Cela étant, cette émergence de sens n’est pas apparue immédiatement. Ils décrivent des
processus individuels grâce auxquels ils ont « découvert » la cohérence du dispositif. « Il y a
eu un temps des cours, un temps des stages, et puis après des allers retour, puis après
seulement, j’ai intégré, j’ai réuni tout sur la même route ».
Pour certains, c’est une prise de distance par rapport au dispositif qui est à l’origine de cette
découverte de sens. « C’est une période de vacances qui m’a permis d’y voir plus clair, de
réfléchir.
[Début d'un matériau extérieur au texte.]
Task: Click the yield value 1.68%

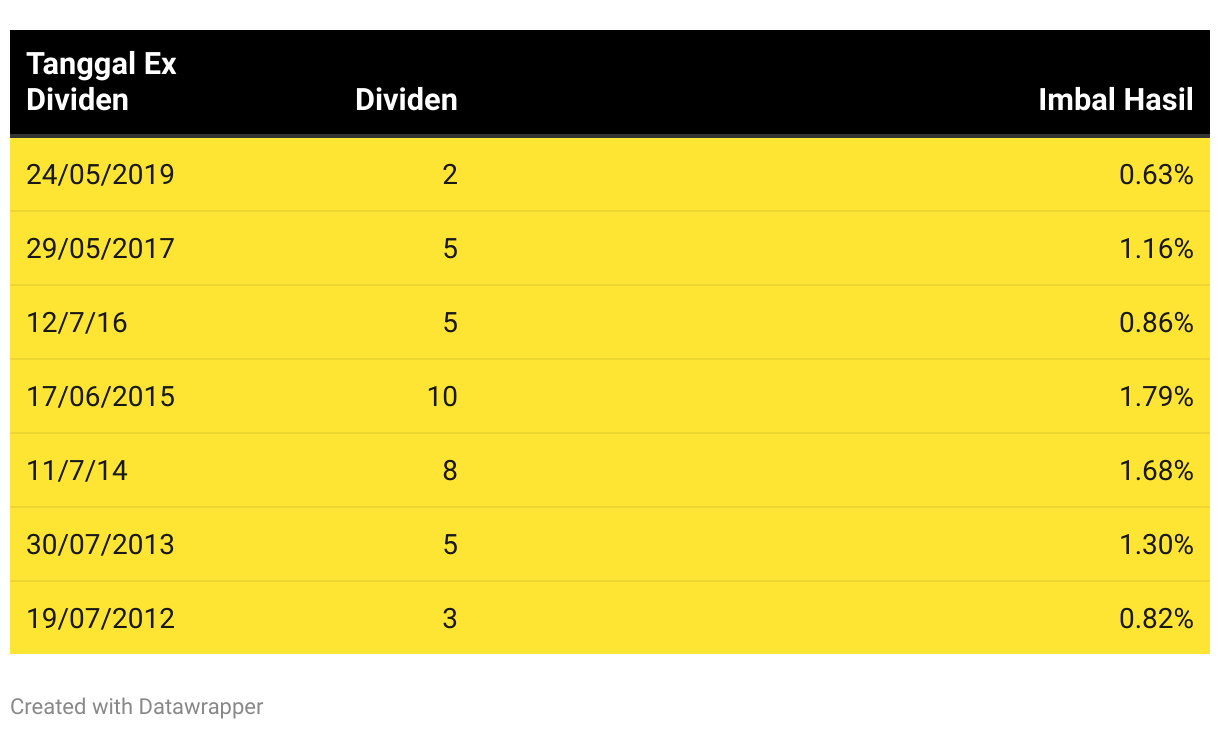Action: 1157,471
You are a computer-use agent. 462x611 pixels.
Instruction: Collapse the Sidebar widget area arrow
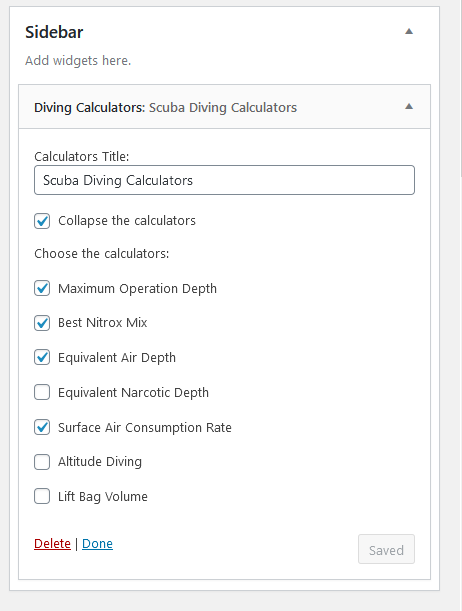[409, 32]
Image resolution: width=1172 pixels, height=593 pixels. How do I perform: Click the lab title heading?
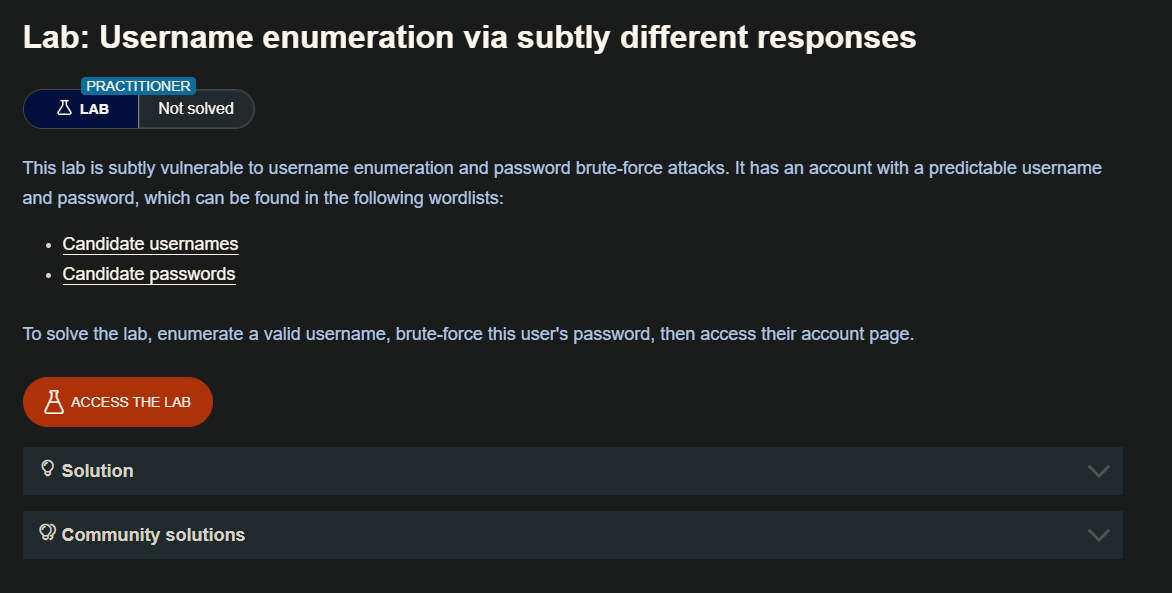469,38
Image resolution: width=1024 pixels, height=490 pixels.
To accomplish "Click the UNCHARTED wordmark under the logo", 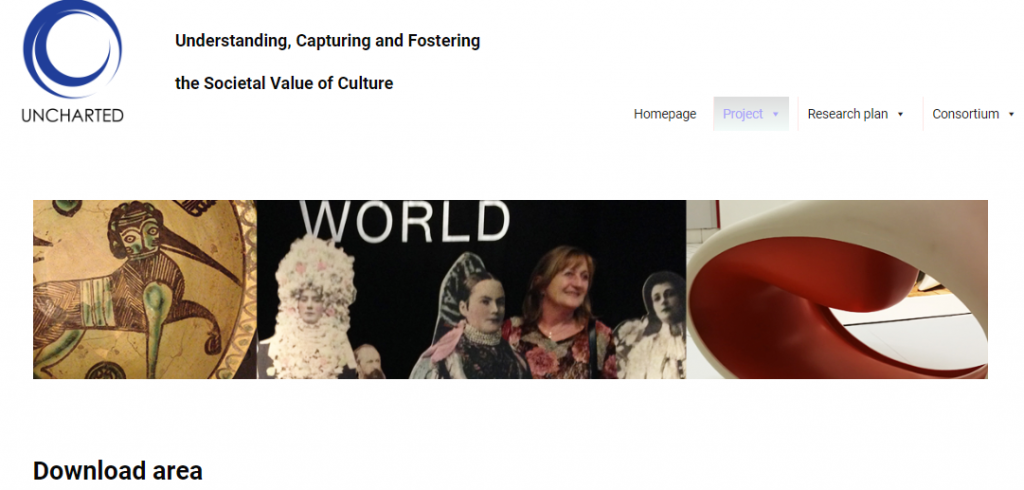I will (x=72, y=116).
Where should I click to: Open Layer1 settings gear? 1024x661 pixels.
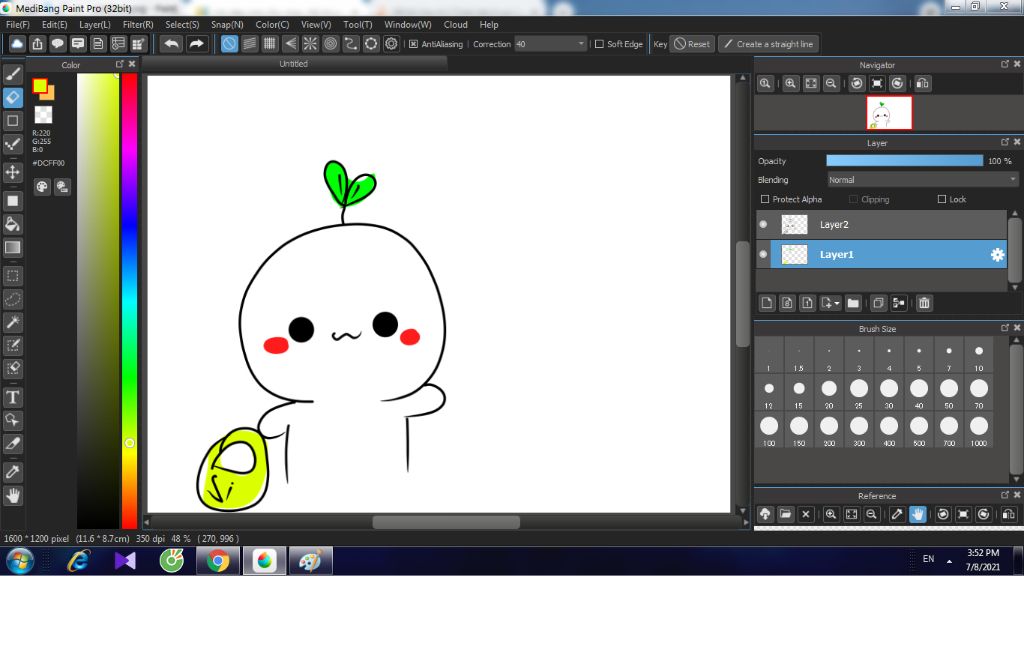[x=997, y=255]
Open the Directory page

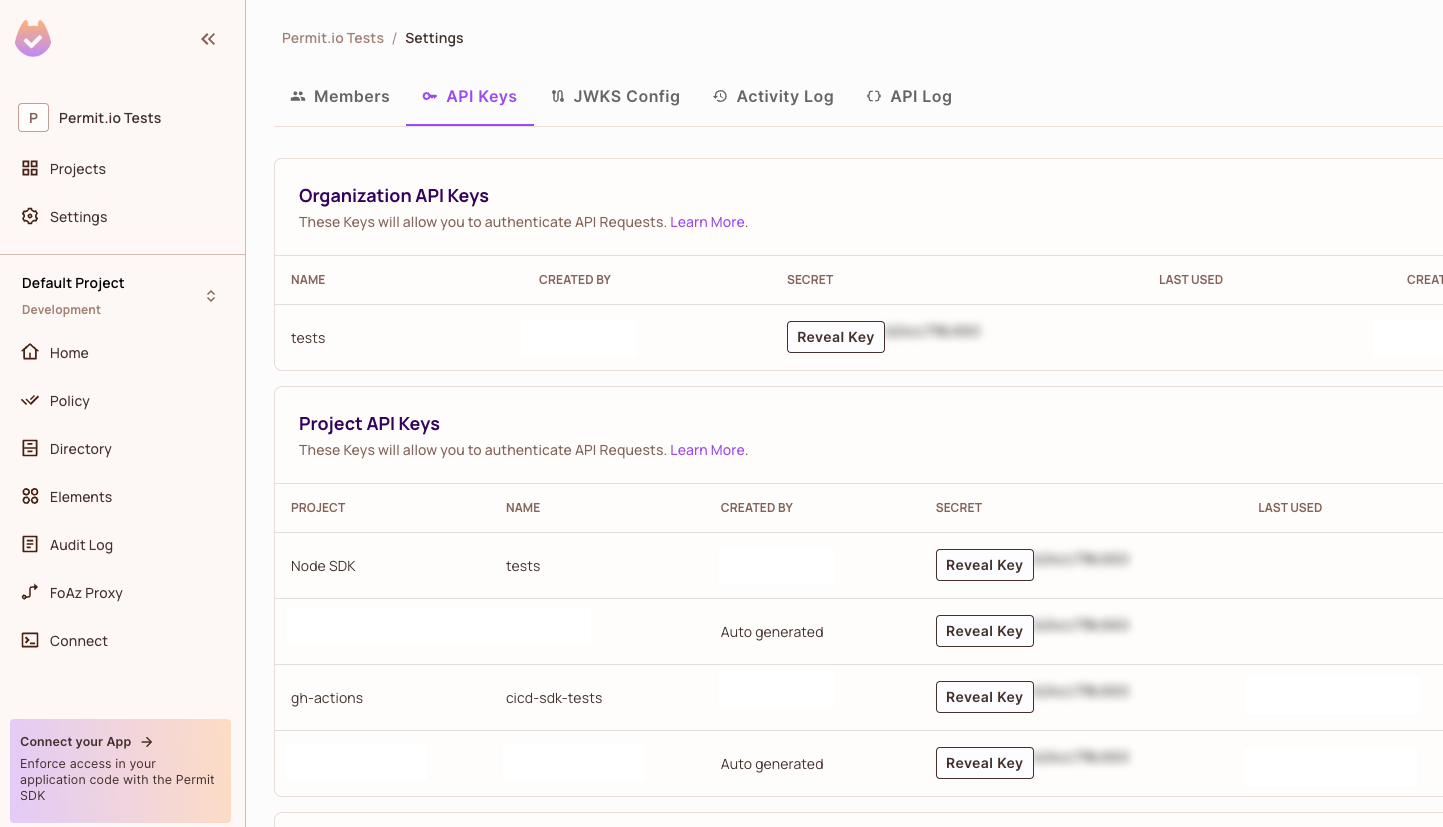click(80, 448)
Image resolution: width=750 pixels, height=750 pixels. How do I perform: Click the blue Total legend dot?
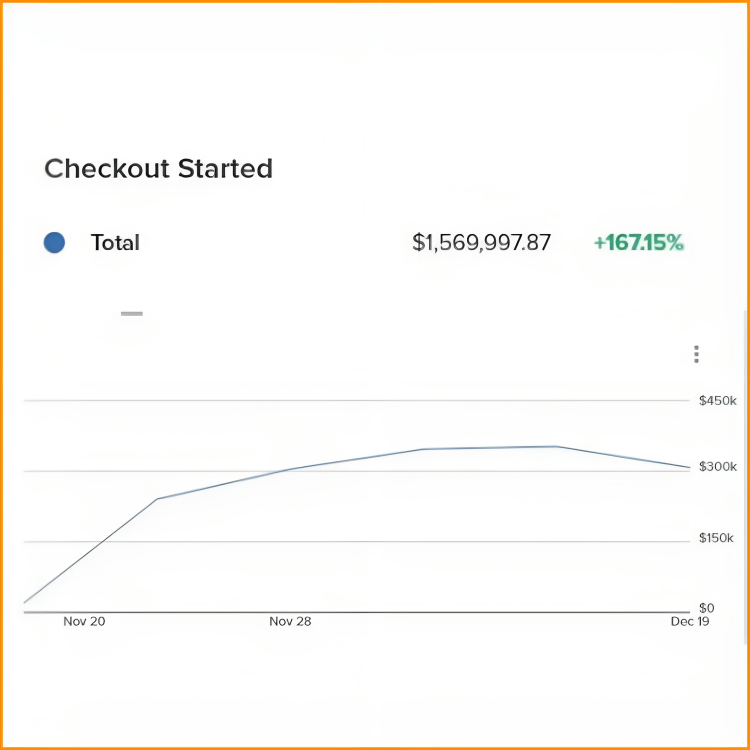[x=55, y=242]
Un temps de retour sur soi ». D’autres mentionnent des périodes de crise : « C’est
dans les moments de blocage » « C’est quand cela ne va pas que cela me force à intégrer. Je
retourne dans les cours, j’essaie de comprendre ». « A chaque grande étape, quand j’étais
bloquée, j’essayais de recentrer les approches ». « J’essaie de faire se rejoindre les chemins
quand je suis en difficulté. Pour moi c’est des chemins séparés, mais à des moments clés, je
fais un effort supplémentaire pour voir comment tout ça se relie ». D’autres mentionnent
l’intervention des enseignants ou d’autres encadrants. « C’est des personnes qu’on rencontre
au cours du parcours et qui sont des donneurs de signification. Tout au long d’une route, on
rencontre des gens et c’est eux qui vous orientent des fois ». « Moi, c’est celui qui s’occupait
de mon stage », « ce qui a déclenché ça, c’est un mot qu’a prononcé un enseignant, c’est le
mot légitimité. Et me suis rendu compte du lien entre mon projet et mon parcours ». D’autres
enfin mentionnent une action correctrice sur le dispositif : « j’ai fait organiser une séance de
régulation par les formateurs, pour qu’on s’y retrouve mieux », « avec notre proposition à
plusieurs, ils ont ajouté des séances de régulation », « on a négocié avec certains formateurs
qu’une partie des séances soit consacrée à des questions d’applications ».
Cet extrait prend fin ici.